Screen-element location records
────
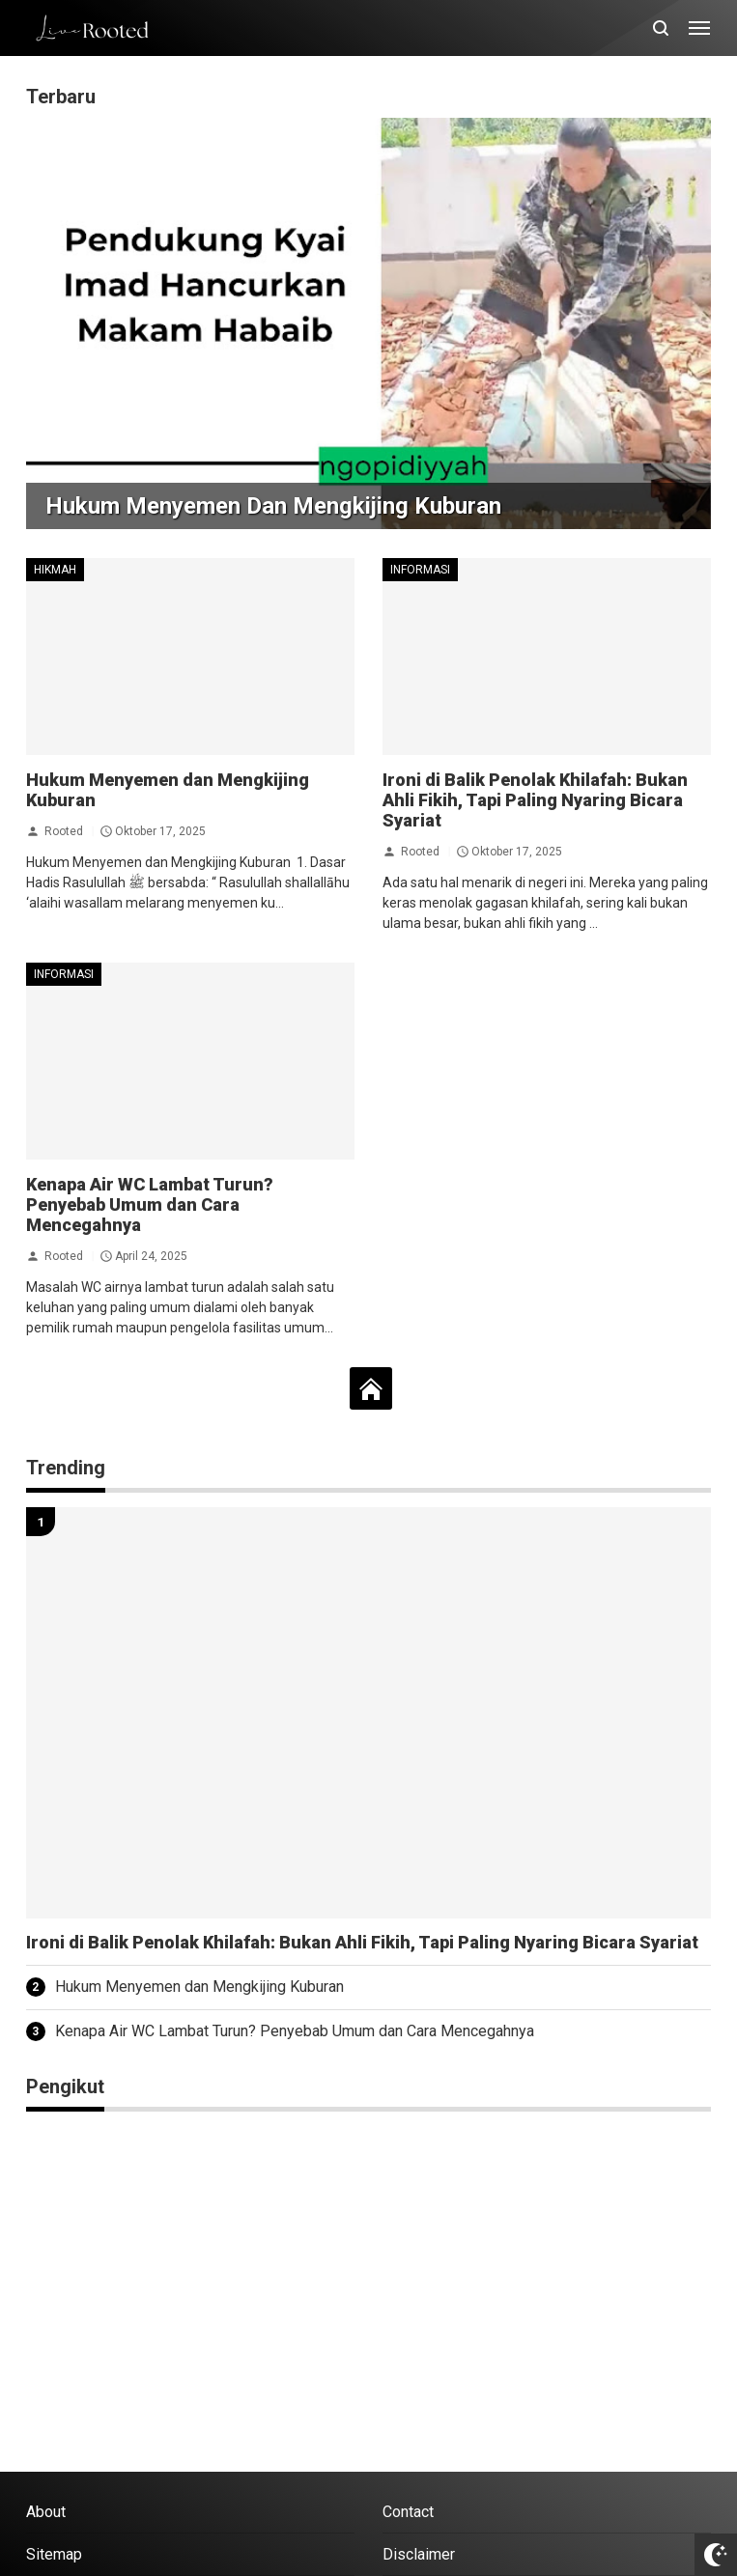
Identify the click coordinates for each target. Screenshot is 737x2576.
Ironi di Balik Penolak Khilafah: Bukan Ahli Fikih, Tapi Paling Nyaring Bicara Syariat (535, 800)
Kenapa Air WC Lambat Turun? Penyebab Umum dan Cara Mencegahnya (149, 1204)
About (46, 2512)
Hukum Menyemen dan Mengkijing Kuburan (273, 505)
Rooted (63, 831)
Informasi (420, 569)
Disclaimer (419, 2554)
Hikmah (55, 569)
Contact (408, 2512)
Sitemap (54, 2554)
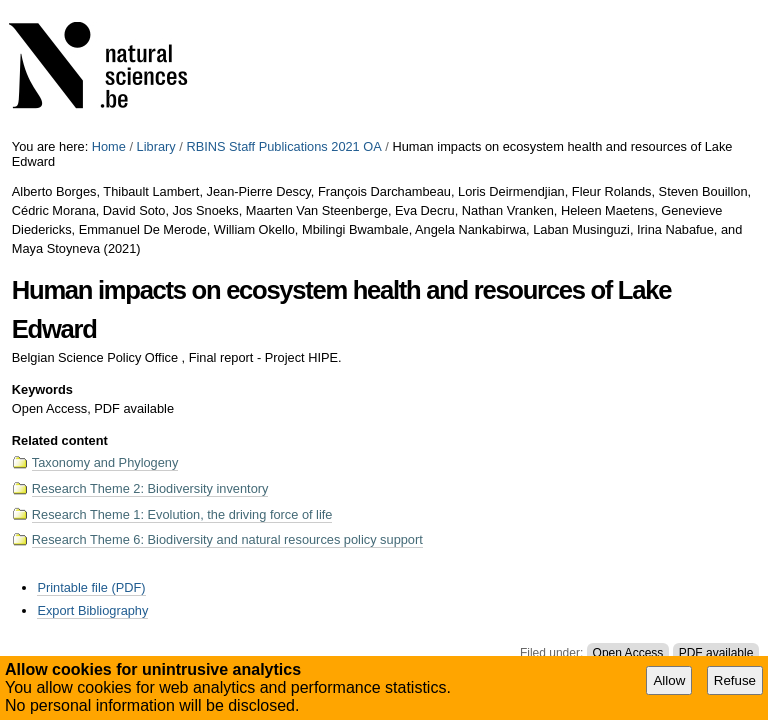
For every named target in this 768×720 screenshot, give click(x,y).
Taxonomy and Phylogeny (105, 462)
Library (156, 146)
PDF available (716, 653)
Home (109, 146)
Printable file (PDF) (91, 587)
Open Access (628, 653)
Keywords (42, 389)
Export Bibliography (92, 610)
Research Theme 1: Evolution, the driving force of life (182, 514)
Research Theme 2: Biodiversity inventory (150, 488)
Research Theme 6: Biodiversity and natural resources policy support (227, 539)
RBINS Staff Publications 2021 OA (283, 146)
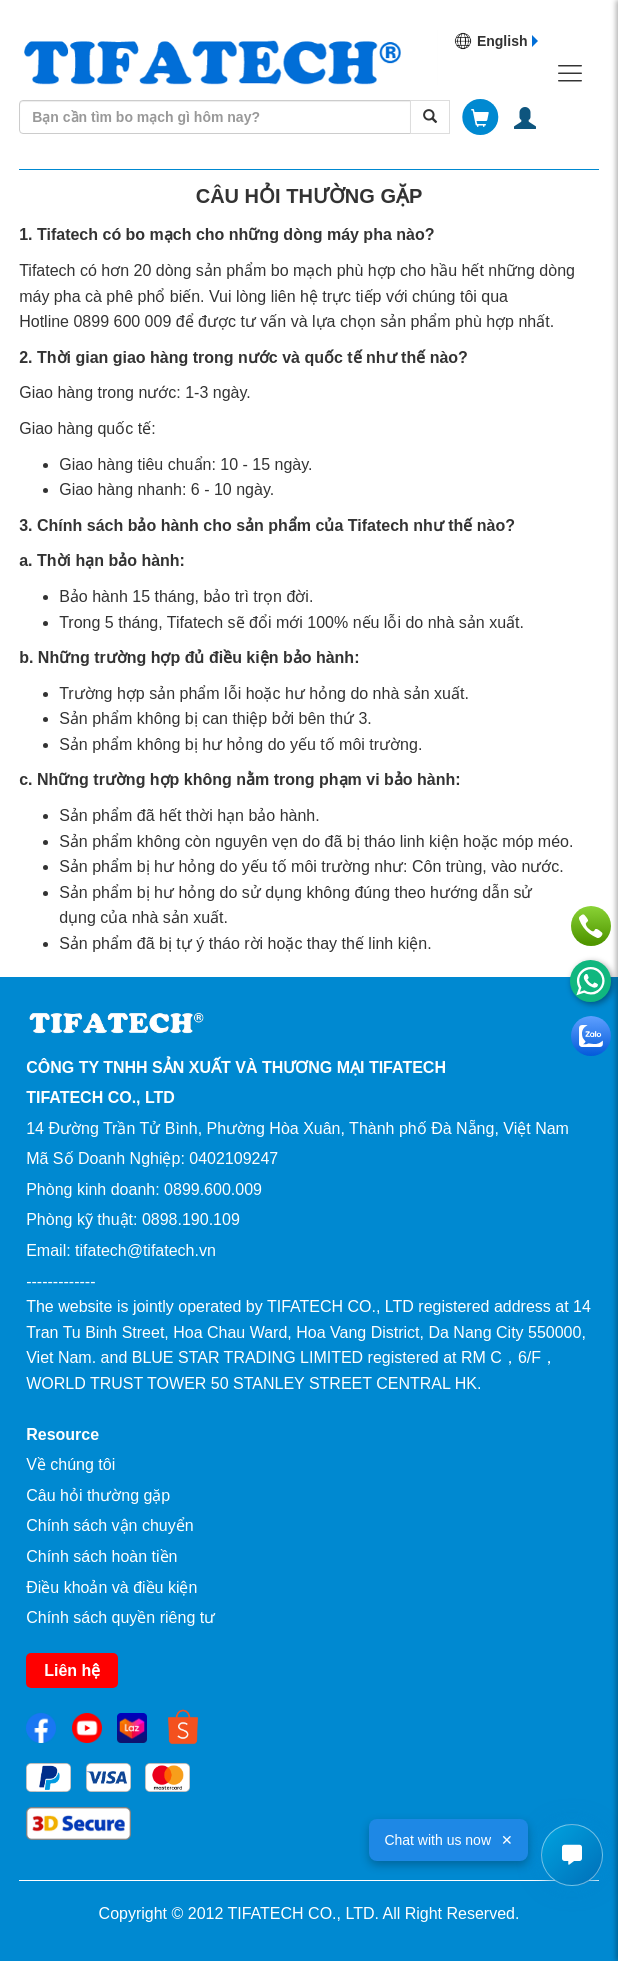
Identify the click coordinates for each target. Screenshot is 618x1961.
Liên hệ (72, 1670)
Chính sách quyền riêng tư (120, 1617)
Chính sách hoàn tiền (101, 1556)
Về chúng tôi (70, 1464)
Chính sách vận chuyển (109, 1525)
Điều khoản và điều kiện (111, 1587)
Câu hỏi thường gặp (98, 1495)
────
# Exercise goal:
Reproduce all of the entries above verbatim, omitting the pictures.

# Answer below:
Identify the click coordinates for each target. Screenshot is 737x2576.
Ironi di Balik Penolak Khilafah: Bukan Ahli Fikih, Tapi Paling Nyaring Bicara Syariat (535, 800)
Kenapa Air WC Lambat Turun? Penyebab Umum dan Cara Mencegahnya (149, 1204)
About (46, 2512)
Hukum Menyemen dan Mengkijing Kuburan (273, 505)
Rooted (63, 831)
Informasi (420, 569)
Disclaimer (419, 2554)
Hikmah (55, 569)
Contact (408, 2512)
Sitemap (54, 2554)
For every named target in this 768×720 screenshot, give click(x,y).
Taxonomy and Phylogeny (105, 462)
Library (156, 146)
PDF available (716, 653)
Home (109, 146)
Printable file (PDF) (91, 587)
Open Access (628, 653)
Keywords (42, 389)
Export Bibliography (92, 610)
Research Theme 1: Evolution, the driving force of life (182, 514)
Research Theme 2: Biodiversity inventory (150, 488)
Research Theme 6: Biodiversity and natural resources policy support (227, 539)
RBINS Staff Publications 2021 OA (283, 146)
Identify the click coordinates for each target. Screenshot is 618x1961.
Liên hệ (72, 1670)
Chính sách quyền riêng tư (120, 1617)
Chính sách hoàn tiền (101, 1556)
Về chúng tôi (70, 1464)
Chính sách vận chuyển (109, 1525)
Điều khoản và điều kiện (111, 1587)
Câu hỏi thường gặp (98, 1495)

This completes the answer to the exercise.